> Source excerpt:
start

JEFFREY BROWN: Billed as an effort on the part of a White House that is, quote, “open for questions,” today’s event was just the latest in a recent blitz of public appearances by the president, as he’s pushed his agenda for fixing the economy and passing his new budget.
Last week, hundreds camped out in Los Angeles for a chance to attend this traditional town hall meeting with the president and pepper him with their concerns.
BARACK OBAMA: If the middle-class is doing well, if working people are doing well, then everybody does well.
JEFFREY BROWN: But while in L.A., President Obama did something no sitting president has ever done. He appeared on a late-night talk show.
JAY LENO, Host, “The Tonight Show”: What should they do, put their money in the bank? Should they be spending money? Should they hide it under their mattress?
BARACK OBAMA: Well, I — look, first of all, everybody should have complete confidence in the banks. Their deposits are protected. They shouldn’t be putting it in their mattresses.

end

> Stored rows:
start

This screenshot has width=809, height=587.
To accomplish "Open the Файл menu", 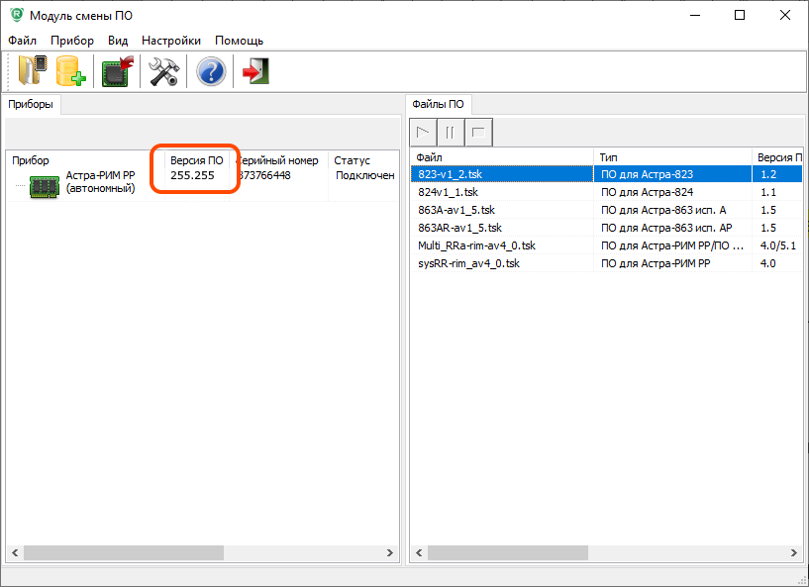I will tap(22, 41).
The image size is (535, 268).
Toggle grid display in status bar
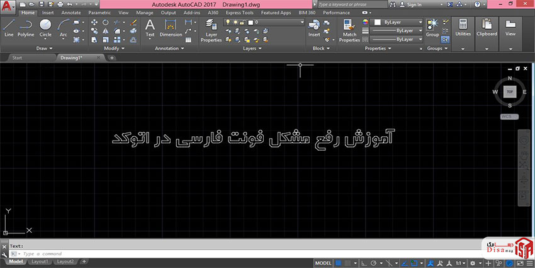click(x=338, y=262)
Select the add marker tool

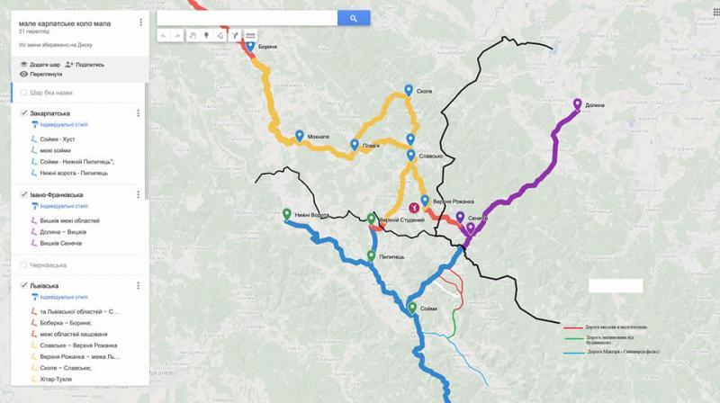(x=207, y=36)
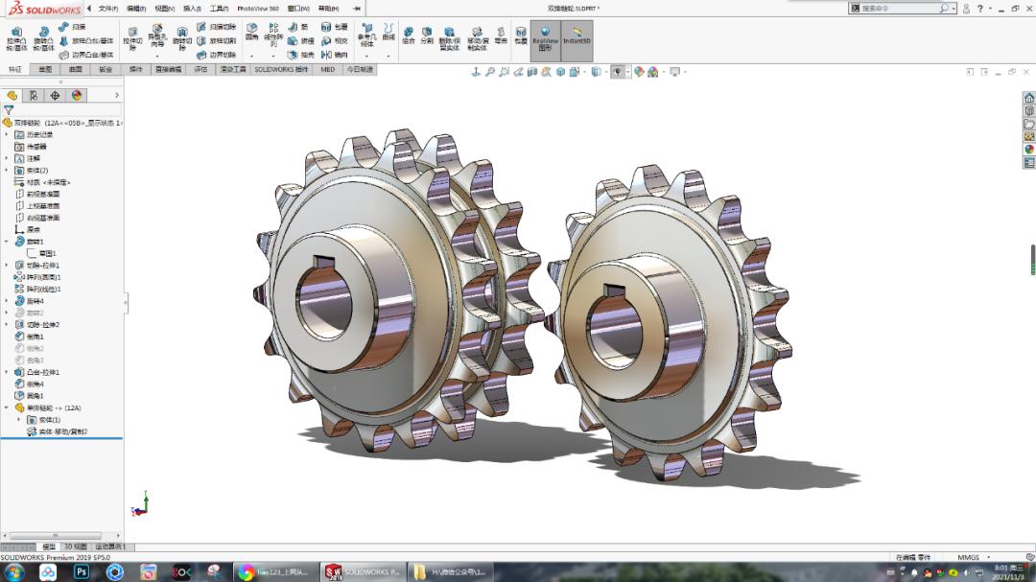Click Zoom to Fit in heads-up toolbar
Image resolution: width=1036 pixels, height=582 pixels.
[490, 71]
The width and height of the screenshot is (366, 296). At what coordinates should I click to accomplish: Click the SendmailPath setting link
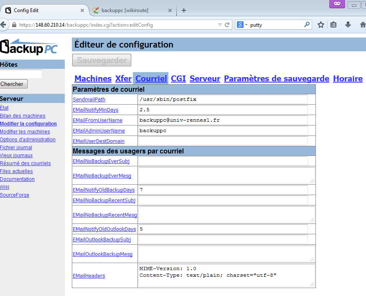click(89, 100)
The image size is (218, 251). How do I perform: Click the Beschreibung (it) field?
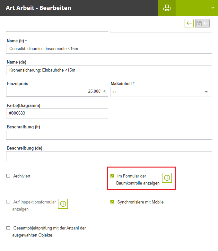coord(109,135)
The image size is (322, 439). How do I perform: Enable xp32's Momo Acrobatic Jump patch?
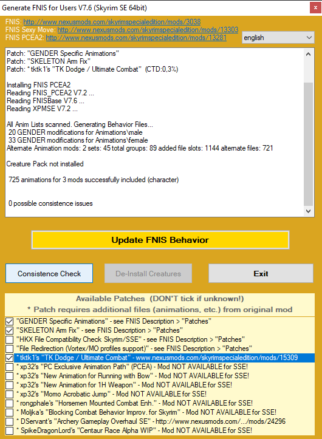pyautogui.click(x=10, y=394)
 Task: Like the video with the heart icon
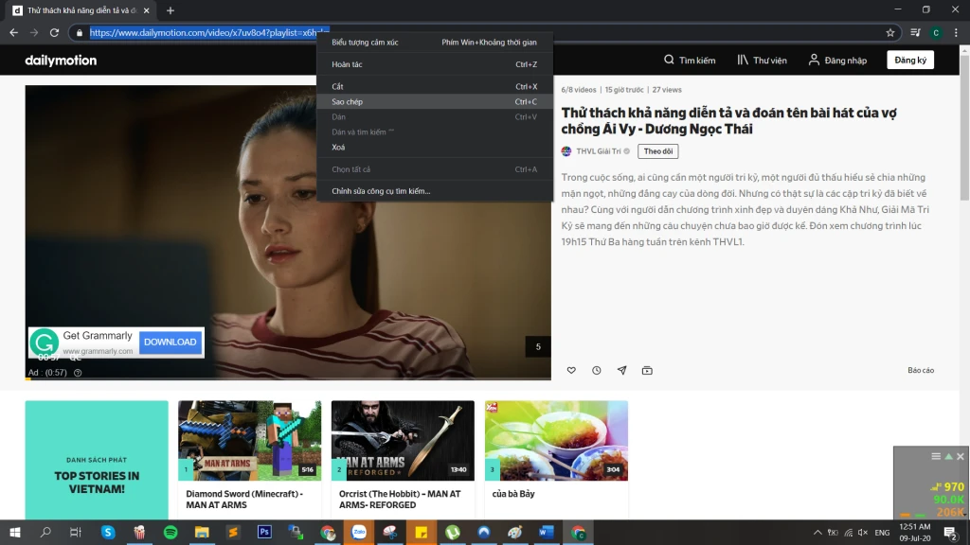pyautogui.click(x=570, y=371)
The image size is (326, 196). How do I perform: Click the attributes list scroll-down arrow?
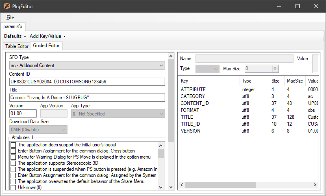click(x=161, y=187)
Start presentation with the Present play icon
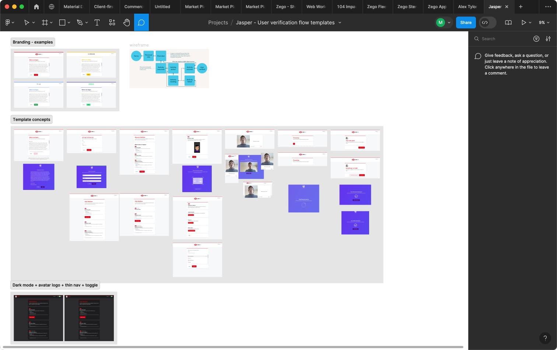The image size is (557, 350). [523, 22]
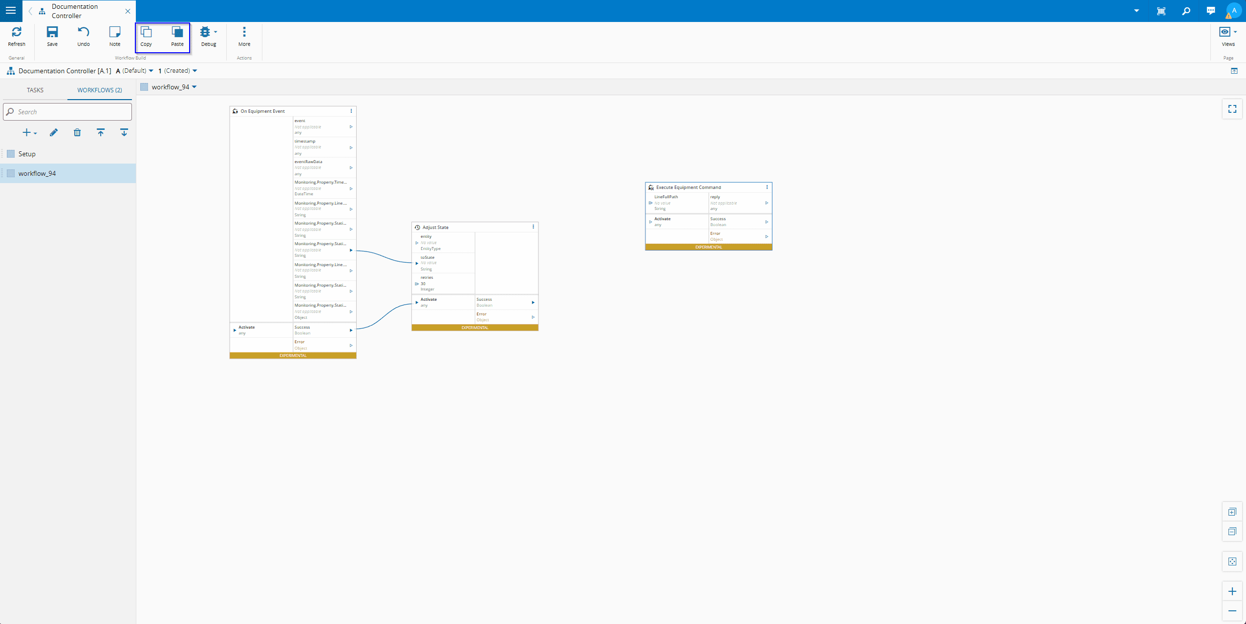Screen dimensions: 1246x624
Task: Open the More actions menu
Action: coord(244,36)
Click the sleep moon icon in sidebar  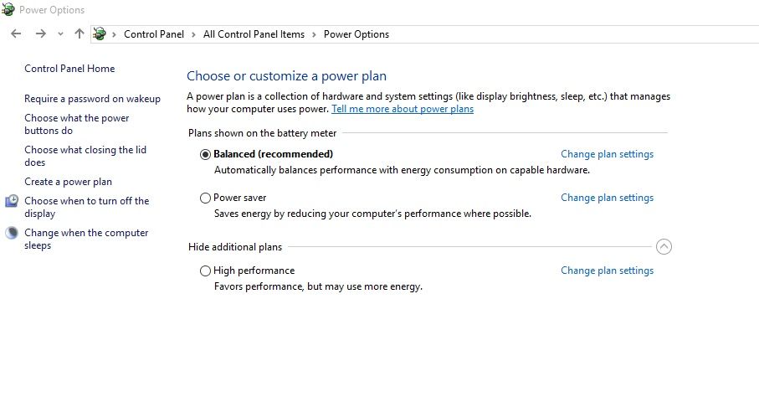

end

> What this task involves: Rewrite the transcript excerpt between "BARACK OBAMA: If" and "in their mattresses.", inclusive, putting "financial institutions" in place of "banks".

> Solved problem:
BARACK OBAMA: If the middle-class is doing well, if working people are doing well, then everybody does well.
JEFFREY BROWN: But while in L.A., President Obama did something no sitting president has ever done. He appeared on a late-night talk show.
JAY LENO, Host, “The Tonight Show”: What should they do, put their money in the bank? Should they be spending money? Should they hide it under their mattress?
BARACK OBAMA: Well, I — look, first of all, everybody should have complete confidence in the financial institutions. Their deposits are protected. They shouldn’t be putting it in their mattresses.